# Drive or ride first?



## KatieQ (Apr 4, 2011)

I am hoping to train my horse for both riding and driving. He's a Morgan, so well-suited to both. I was wondering what are the benefits/disadvantages of training him for one before the other. I do know a woman who has an off-the-track Standardbred, and she has had a lot of trouble with teaching him to bend under saddle. He's not ready to start yet, either way- he's only two- just wondered what other people here thought.


----------



## raywonk (Jan 9, 2011)

The trainer down the road rides first she says it helps to quiet them and fram them up befor driving them. I have no other knowlage but that. I had asked her that question on time yrs ago. I dont think it would realy mater eather way if you have loads of ground work on them.


----------



## JackofDiamonds (Aug 31, 2010)

This is just a question, because i really just cant figure it out. I dont mean it in any mallace way,

Doesnt driving conflict with riding. Because of the shafts i think there called they cant bend whilst turning like they would around our leg. Does this not affect balance and flexion? Therefore making them harder to ride? 

Thank you


----------



## raywonk (Jan 9, 2011)

I dont think so if you continue to work them on both. I would say if that driving is the only thing they ever did it might, but they drive and ride these horses so they are still suple and soft.


----------



## KatieQ (Apr 4, 2011)

I believe that is why this woman has had so much trouble with her Standardbred. But I have known horses who did both, and very well, so I know it can be done.


----------



## churumbeque (Dec 20, 2009)

JackofDiamonds said:


> This is just a question, because i really just cant figure it out. I dont mean it in any mallace way,
> 
> Doesnt driving conflict with riding. Because of the shafts i think there called they cant bend whilst turning like they would around our leg. Does this not affect balance and flexion? Therefore making them harder to ride?
> 
> Thank you


If the shafts are a proper width it does not effect them bending. If they are too narrow it does


----------



## churumbeque (Dec 20, 2009)

With driving you can start them younger than riding. I started line driving at 1 and driving at 2 so when it came time to mount they are very used to being handled and mounting wasn't a big deal for my horse. They also know many cues from driving. The whip is used like leg aids and they are very good at voices commands if trained to do so.


----------



## churumbeque (Dec 20, 2009)

KatieQ said:


> I am hoping to train my horse for both riding and driving. He's a Morgan, so well-suited to both. I was wondering what are the benefits/disadvantages of training him for one before the other. I do know a woman who has an off-the-track Standardbred, and she has had a lot of trouble with teaching him to bend under saddle. He's not ready to start yet, either way- he's only two- just wondered what other people here thought.
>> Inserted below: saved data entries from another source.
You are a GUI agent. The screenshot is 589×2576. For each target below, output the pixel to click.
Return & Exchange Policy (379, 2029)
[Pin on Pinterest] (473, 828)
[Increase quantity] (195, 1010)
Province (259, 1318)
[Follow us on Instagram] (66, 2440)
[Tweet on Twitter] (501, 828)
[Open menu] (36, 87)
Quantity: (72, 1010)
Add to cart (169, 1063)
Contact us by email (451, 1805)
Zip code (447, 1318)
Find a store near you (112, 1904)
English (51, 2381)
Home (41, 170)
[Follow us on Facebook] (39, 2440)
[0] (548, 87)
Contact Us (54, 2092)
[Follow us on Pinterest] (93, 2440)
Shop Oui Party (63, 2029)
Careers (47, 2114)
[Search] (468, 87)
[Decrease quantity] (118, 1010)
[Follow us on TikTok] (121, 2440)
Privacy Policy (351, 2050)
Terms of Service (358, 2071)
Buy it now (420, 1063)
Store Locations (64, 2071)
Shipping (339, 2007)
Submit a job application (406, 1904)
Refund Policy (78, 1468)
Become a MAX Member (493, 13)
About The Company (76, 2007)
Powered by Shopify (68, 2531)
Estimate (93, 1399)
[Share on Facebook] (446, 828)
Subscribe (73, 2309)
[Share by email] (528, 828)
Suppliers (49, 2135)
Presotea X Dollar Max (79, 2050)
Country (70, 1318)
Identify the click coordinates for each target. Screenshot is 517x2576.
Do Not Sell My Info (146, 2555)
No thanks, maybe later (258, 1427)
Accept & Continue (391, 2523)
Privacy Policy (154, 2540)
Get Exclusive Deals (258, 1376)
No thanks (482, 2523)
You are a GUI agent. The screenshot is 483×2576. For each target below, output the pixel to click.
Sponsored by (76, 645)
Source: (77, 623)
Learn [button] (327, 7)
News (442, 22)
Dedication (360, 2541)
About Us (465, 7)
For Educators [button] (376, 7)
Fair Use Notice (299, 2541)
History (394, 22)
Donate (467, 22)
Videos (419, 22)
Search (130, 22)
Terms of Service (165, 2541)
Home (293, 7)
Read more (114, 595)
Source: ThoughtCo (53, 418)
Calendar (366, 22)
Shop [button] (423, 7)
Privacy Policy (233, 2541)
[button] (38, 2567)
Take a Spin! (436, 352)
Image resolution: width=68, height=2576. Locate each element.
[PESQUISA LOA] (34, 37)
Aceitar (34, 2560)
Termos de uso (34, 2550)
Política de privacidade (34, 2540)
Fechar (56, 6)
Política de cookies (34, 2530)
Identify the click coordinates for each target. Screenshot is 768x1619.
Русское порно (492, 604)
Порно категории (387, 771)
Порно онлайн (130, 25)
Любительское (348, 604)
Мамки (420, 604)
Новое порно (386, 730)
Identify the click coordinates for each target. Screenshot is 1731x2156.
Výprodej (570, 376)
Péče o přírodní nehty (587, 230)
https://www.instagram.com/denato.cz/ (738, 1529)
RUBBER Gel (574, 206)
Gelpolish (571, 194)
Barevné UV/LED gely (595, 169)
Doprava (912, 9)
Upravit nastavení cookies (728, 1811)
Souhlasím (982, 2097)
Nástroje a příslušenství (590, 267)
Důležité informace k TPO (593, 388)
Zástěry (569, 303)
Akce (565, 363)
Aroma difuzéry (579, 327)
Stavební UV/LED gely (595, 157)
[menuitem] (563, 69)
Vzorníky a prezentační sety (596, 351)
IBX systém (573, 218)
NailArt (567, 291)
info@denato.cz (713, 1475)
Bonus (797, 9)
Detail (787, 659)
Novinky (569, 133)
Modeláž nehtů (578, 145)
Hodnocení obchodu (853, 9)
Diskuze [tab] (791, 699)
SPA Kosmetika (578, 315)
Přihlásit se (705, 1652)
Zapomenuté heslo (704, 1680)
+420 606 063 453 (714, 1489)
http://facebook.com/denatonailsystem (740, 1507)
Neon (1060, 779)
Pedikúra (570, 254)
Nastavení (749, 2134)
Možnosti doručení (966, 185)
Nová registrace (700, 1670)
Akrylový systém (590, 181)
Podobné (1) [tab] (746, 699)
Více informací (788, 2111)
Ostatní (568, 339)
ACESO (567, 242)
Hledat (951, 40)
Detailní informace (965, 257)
 I don't think this is typical driving. They have gone in a circle in 1 direction at full speed so I can see why bending could be an issue with this type of training


----------



## Left Hand Percherons (Feb 1, 2011)

Driving first has the advantage of being able to do it at a younger, more immature development stage. There's less stress on the legs and joints. The preparation (groundwork, linedriving, despooking...) are all going to be the same. You can be doing those now. I would always advise starting with your strenght first. If you're a better rider, start there. You're less apt to get in trouble and can fix things before they are a full blown wreck. Once you get one down, the other comes very quickly.


----------



## JackofDiamonds (Aug 31, 2010)

churumbeque said:


> If the shafts are a proper width it does not effect them bending. If they are too narrow it does


 
Thank you, these are the answers i was after.  I was looking into breaking my pony into harness i while ago but everyone told me not to because it would affect his ability undersadle and i show him so i sort of left the though.


----------



## Skipsfirstspike (Mar 22, 2010)

I have only driven a handful of times, but just wanted to comment on what a previous poster said about OT standardbred only going around in one direction.
There are a lot of standardbred farms around where I live, and for the most part, they exercise clockwise, and race/heavy train counter clockwise. The horse knows the difference, and will generally just jog one way, but full out pace/trot the other way. So they are used to bending in both directions.
But as far as using the whip as per leg aides, that aspect is lacking in the race horse. I have ridden a few standardbreds that were very willing, friendly mounts, but clueless to leg aides. One in particular would just stand there as you squeezed with both heels, or even kicked. 'Huh? Whatcha doin?' If you made a kissing noise though, look out! Off he goes! lol


----------



## churumbeque (Dec 20, 2009)

JackofDiamonds said:


> Thank you, these are the answers i was after.  I was looking into breaking my pony into harness i while ago but everyone told me not to because it would affect his ability undersadle and i show him so i sort of left the though.


Cross training is very good. Driving my horse has done alot of preparation for riding that I wasn't able to do because of her age. I must say that I do take alot of driving lessons and there are alot of people driving that are not very good at it. Most people think if they can go, turn, and whoa they know what they are doing but there is so much more than meets the eye with proper contact, turning, getting them to move away from the whip if needed when turning, cadence, length of stride and etc.


----------



## KatieQ (Apr 4, 2011)

This is great! I am not a driver (yet), but I have arranged to take lessons and hire a professional to help train him. I was trying to get an idea which discipline I should be focusing on first, as far as groundwork and preparation go. Sounds like they kind of compliment each other, if done properly.


----------